═════ RECORD SET

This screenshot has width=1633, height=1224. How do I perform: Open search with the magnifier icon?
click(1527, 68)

══════════
═════ RECORD SET

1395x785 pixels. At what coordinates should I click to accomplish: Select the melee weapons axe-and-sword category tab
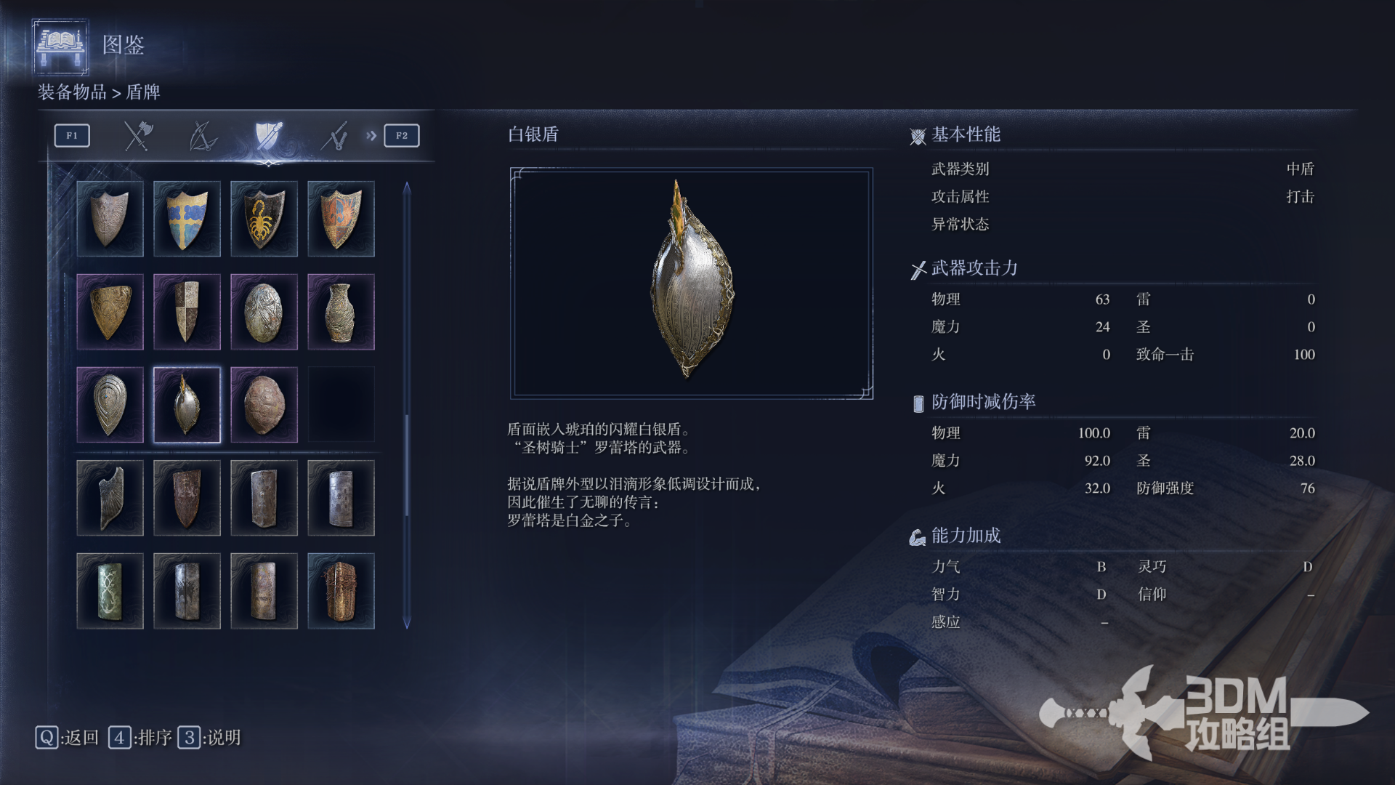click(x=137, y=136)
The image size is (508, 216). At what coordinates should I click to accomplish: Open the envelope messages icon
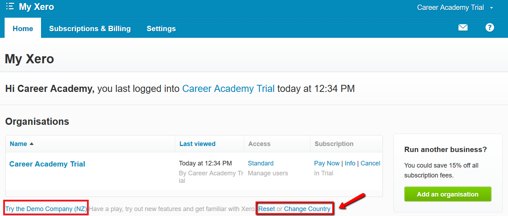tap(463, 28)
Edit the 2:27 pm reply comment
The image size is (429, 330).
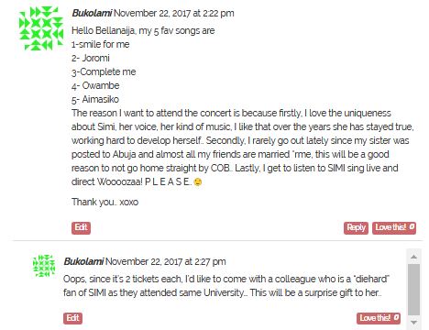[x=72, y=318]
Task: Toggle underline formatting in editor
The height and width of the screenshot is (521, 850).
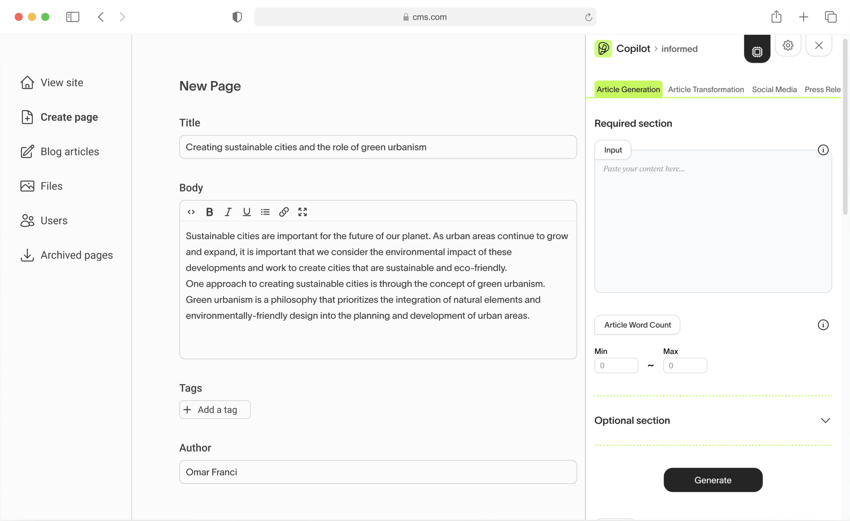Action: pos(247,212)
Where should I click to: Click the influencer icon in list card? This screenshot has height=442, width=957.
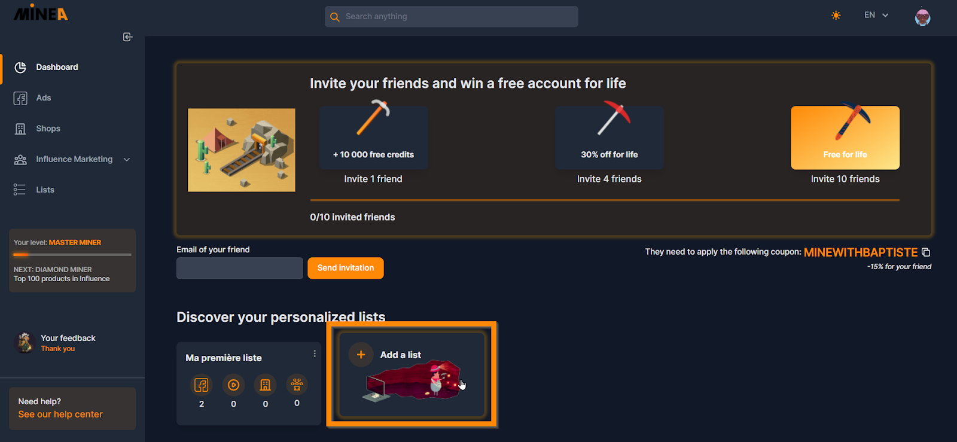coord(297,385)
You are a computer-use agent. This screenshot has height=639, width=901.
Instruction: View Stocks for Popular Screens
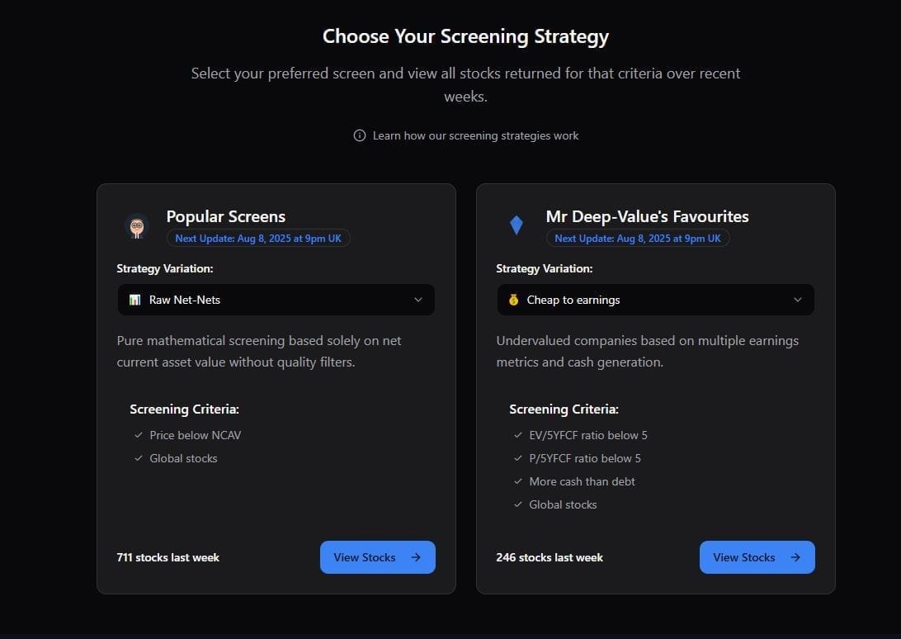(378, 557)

══════════
═════ RECORD SET

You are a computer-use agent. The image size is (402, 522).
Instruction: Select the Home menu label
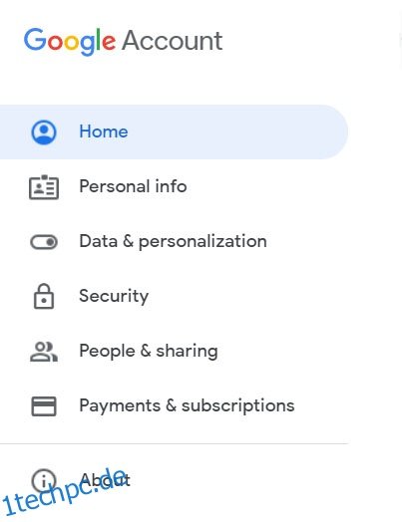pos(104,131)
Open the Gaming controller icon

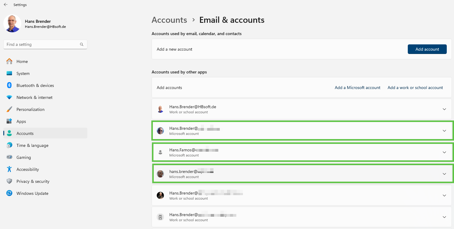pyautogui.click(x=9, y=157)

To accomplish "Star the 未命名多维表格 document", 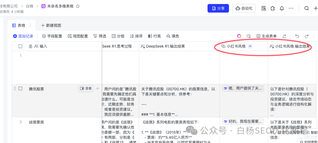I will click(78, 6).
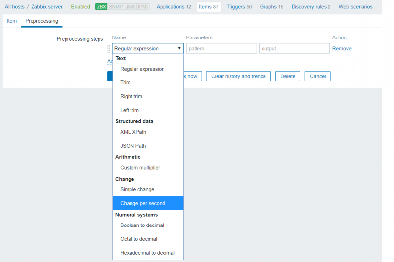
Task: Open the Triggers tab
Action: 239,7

══════════

§ TASK: Using the material above, find each line that holds "computer" and copy that line.

§ EXERCISE RESULT:
You are a computer-use agent. This screenshot has height=639, width=901.
You are a computer-use agent. The image size is (402, 522).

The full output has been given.